> _Aim of the exercise_: With the pictures omitted, repeat exactly the lines below starting with the line that has "The width and" and going on through the line that has "This screenshot has width=946, height=704.".

Stored items
= Beginning of Section =
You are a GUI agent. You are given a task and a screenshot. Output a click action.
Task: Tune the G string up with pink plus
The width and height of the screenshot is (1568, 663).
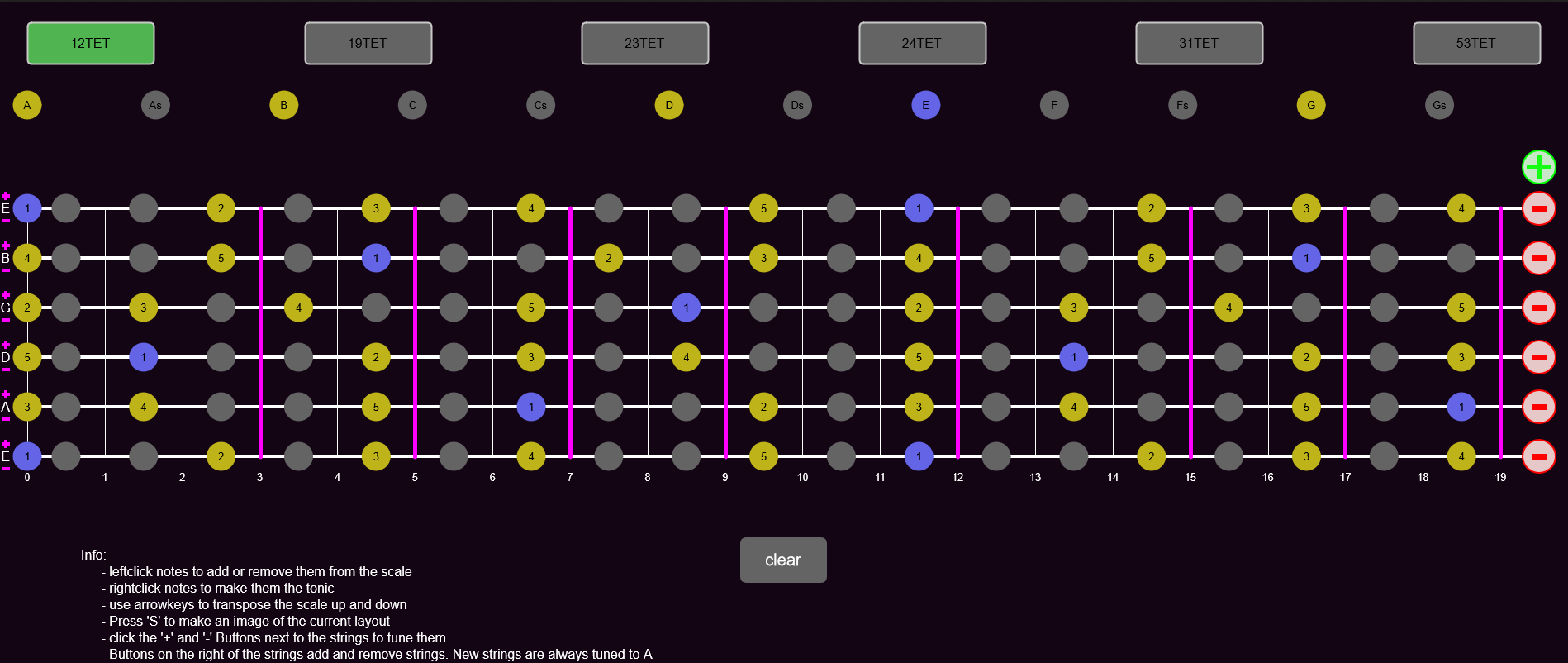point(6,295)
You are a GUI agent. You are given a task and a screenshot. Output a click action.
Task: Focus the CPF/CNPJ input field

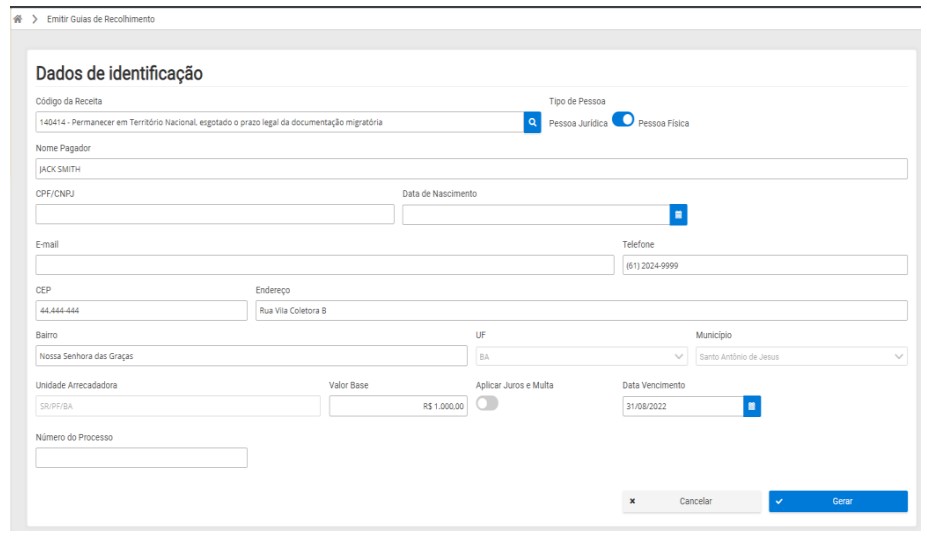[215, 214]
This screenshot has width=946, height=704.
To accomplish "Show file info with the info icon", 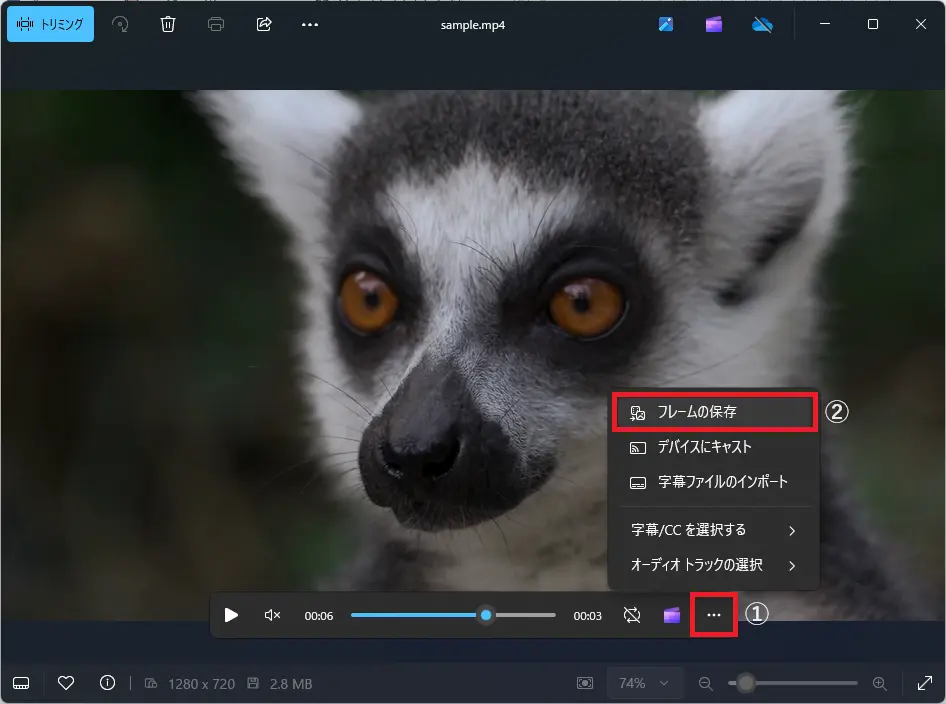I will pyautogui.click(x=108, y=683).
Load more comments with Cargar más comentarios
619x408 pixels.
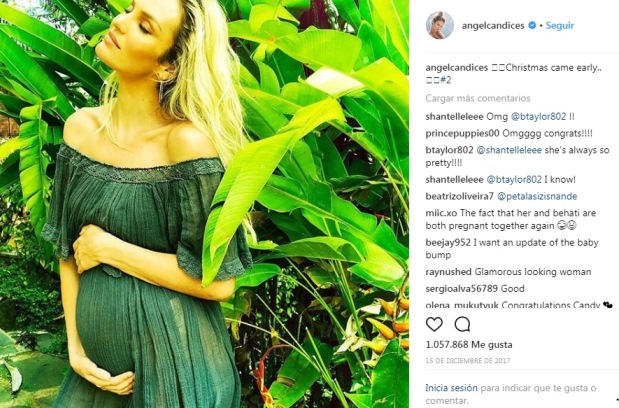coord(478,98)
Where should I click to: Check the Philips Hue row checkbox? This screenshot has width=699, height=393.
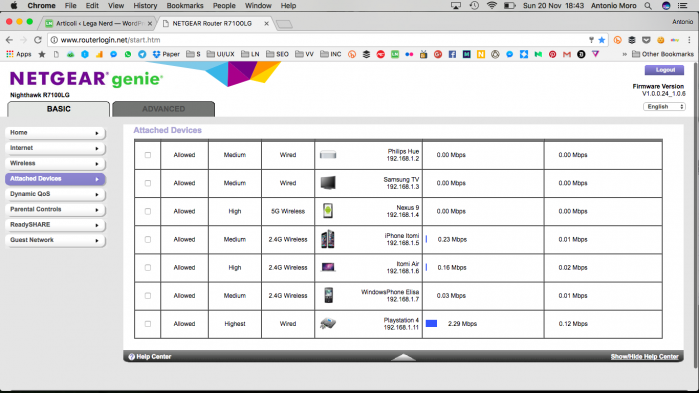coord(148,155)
= End of Section =
> _Written reply_:
The width and height of the screenshot is (1568, 663).
point(6,295)
You are a GUI agent. You are given a task and a screenshot. Output a click action.
Task: Focus the CPF/CNPJ input field

[215, 214]
This screenshot has width=946, height=704.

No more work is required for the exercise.